Childhood Obesity Is a Major Problem—Is Your Child at Risk?

Addressing childhood weight problems now could help avoid some serious health issues later in life.

Nearly 5 million American children—some 15 percent of all kids aged 10 to 17—were obese in 2017-2018 according to an October 2019 report from the Robert Wood Johnson Foundation (RWJF). These findings suggest the childhood obesity epidemic isn’t really improving. In 2016, the national obesity rate among this age group was 16 percent—a statistically insignificant change.

Even young children are affected. The Centers for Disease Control and Prevention reports that about 13.7 million children and young adults aged 2 to 19 were obese in 2015-2016, increasing their risk for a slew of chronic health issues down the road.

Conditions, including high cholesterol, asthma, a weaker immune system, arthritis, cancer, heart disease, diabetes and even complications after surgery can develop if the body is carrying extra weight. There are emotional health effects associated with childhood obesity as well. Many overweight or obese children, for example, are often bullied or teased and may experience low self-esteem or depression.  

Taking some steps early on to help your child shed excess weight could not only protect their long-term health but also improve their quality of life, according to Uwe Blecker, MD, a pediatric gastroenterologist at Tulane University Medical Center in New Orleans, Louisiana.

Know the warning signs
It's "baby fat," or "just a stage," some parents will say. But ignoring your child's weight problem won't help it go away. Make an appointment with your pediatrician if you notice these signs:

  • Snoring at night, or trouble sleeping
  • Difficulty buttoning pants
  • Shortness of breath
  • Fatigue
  • Trouble exercising or walking up stairs

Your pediatrician will help you understand if your child is an unhealthy weight for his or her age and height and the severity of the problem. “We look at their age on the BMI chart," explains Dr. Blecker. BMI, or body mass index, is a measure of body fat for adults based on height and weight. The American Academy of Pediatrics recommends that this ratio can also be used for children older than age 2.  

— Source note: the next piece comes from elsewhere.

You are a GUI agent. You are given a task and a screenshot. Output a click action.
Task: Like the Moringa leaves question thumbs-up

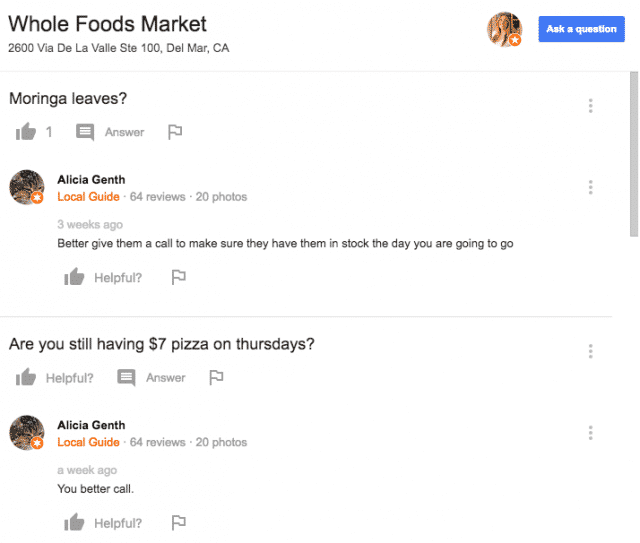[x=26, y=131]
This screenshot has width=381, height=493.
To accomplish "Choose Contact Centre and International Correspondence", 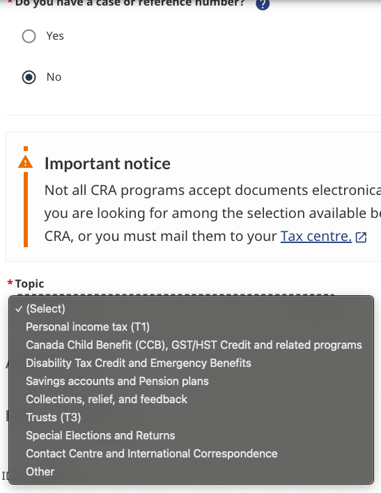I will point(191,453).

"A child is overweight when his or her BMI is above the 85th percentile, and obese if their BMI is at or above the 95th percentile,” Blecker explains.

Develop a weight-loss plan
Helping your child lose weight should begin and end with your pediatrician, says Blecker. He points out children’s age and how much growing they still need to do should be taken into consideration.

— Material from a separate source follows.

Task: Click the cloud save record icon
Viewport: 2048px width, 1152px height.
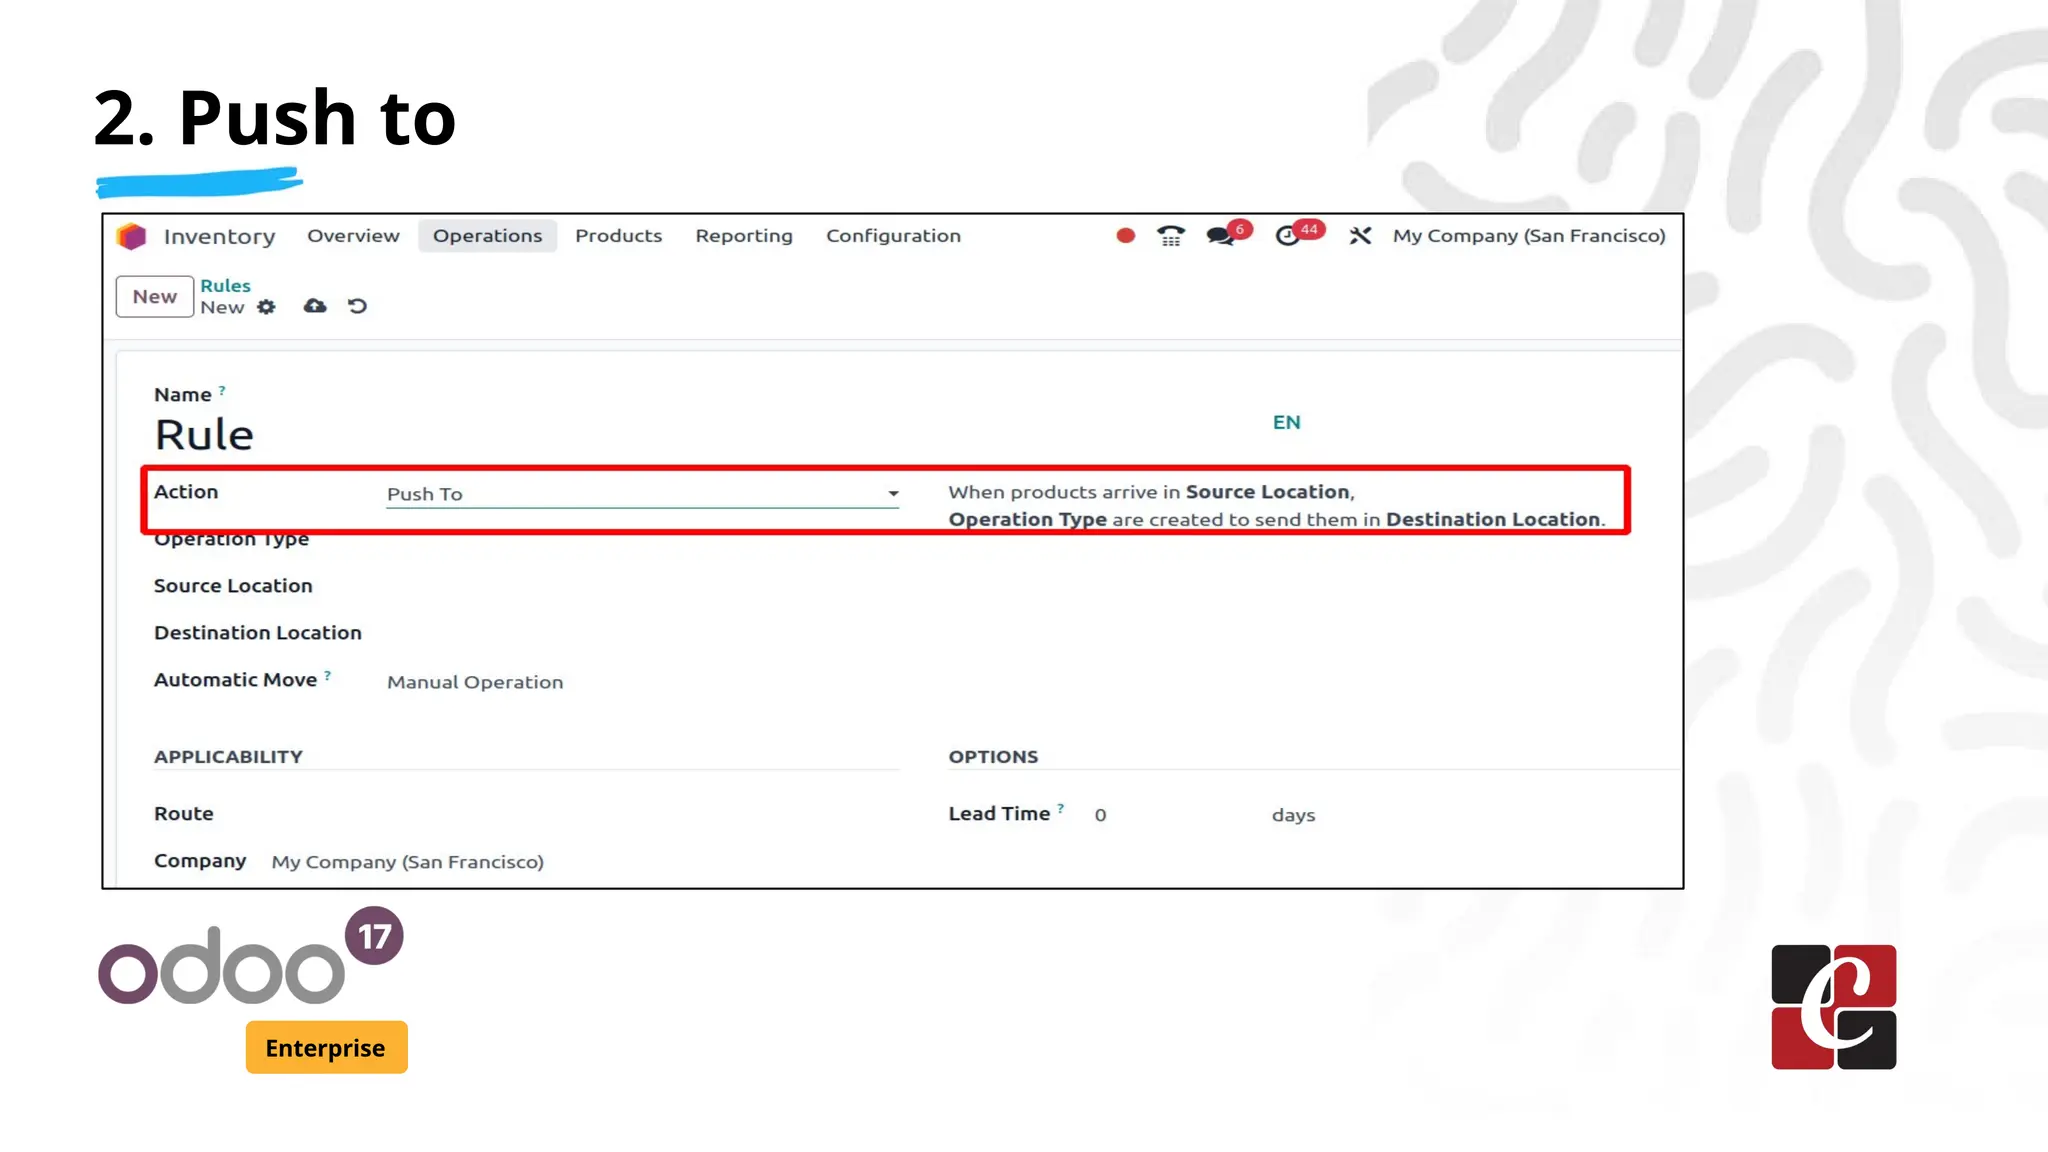Action: 315,306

“We look at three age categories: 2 to 5 years, 6 to 11 years and 12 to 18 years. Children ages 2 to 5 have a very significant amount of growth in front of them,” Blecker says. And because they have a lot of growing to do, being overweight may not be a permanent problem. “When we have an obese child in that age group, we don't work on losing weight necessarily, we just try to decrease or stop the weight gain.”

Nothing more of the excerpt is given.